Наступает рассвет; с этими словами и звуками хвалебного гимна Прометей покидает опечаленную Эвнику и, благословляемый ею, идет на подвиг.
Третья глава полна трогательного лиризма. Прикованный к скале Прометей, отчаявшись в возможности победить богов, в бессонные ночи среди тяжких мук старается навеять на далекую от него Эвнику сладкие, волшебные сны. Автор, неподражаемо играя стихом, дает несколько видений, достигающих спящей Эвники, но каждый раз обрываемых являющимся страшным образом прикованного Прометее. Эвника в слезах просыпается. Видения все красивее следуют одно за другим, но каждый раз с возрастающей силой обрываются, заслоненные фатальным образом истерзанного героя. Эвника в ужасе просыпается и бежит в горы.
Четвертая глава изображает ее преодолевшей все трудности пути, возле скалы Прометея, которого она тщетно старается освободить, не имея сил разбить цепи.
В пятой главе — олимпийское собрание богов, которому Гермес докладывает о подвиге Эвники. Боги поражены его рассказом. Чувствуется их невольное восхищение. Зевс спрашивает, хороша ли она. Гермес дивными стихами дает пленительный образ Эвники. Боги решают освободить Прометея и признать его и Эвнику достойными священного огня, но против этого восстают ревнивые богини и поднимают такую бурю протеста, что богам приходится отменить первоначальное решение.
Шестая глава изображает царство грез бога снов, Морфея.
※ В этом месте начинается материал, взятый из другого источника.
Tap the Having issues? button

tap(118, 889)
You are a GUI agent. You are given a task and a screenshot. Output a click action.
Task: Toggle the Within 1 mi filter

Бог в грусти сидит и размышляет над тем, что нет ни на земле, ни на Олимпе ничего столь красивого, столь благородного, что достойно было бы разделить с ним одиночество его обители. Он с нетерпением ждал возвращения своего певца, сказочника Эола, чтоб забыться под чарующий рокот арфы. Возвращается Эол, но его арфа издает странные, неслыханные звуки. Граф с неподражаемым мастерством дает описание грустных прелюдий Эола, завершая их с возрастающим эффектом красивыми фразами:
И впервые печалилась арфа Эола…
И впервые заплакала арфа Эола…
И впервые порвались Эоловы струны…
Разгневанный бог требует объяснения. Тогда Эол повторяет в очаровательной вариации рассказ Гермеса.
Восхищенный Морфей впервые сам вылетает из сонного царства с Бореем, Нотом, Эолом и Зефиром и мчится к скале Прометея. Здесь он освобождает героя и возносит его и Эвнику в царство мечты.
Меня поразила художественная самостоятельность обработки этого старинного сюжета, в который графу удалось вложить новый смысл, бьющая по нервам красота, сила и неподражаемое изящество стиля, а также факт совпадения мотивов поэмы с грезами Эрика в его последнем свидании со Станкой.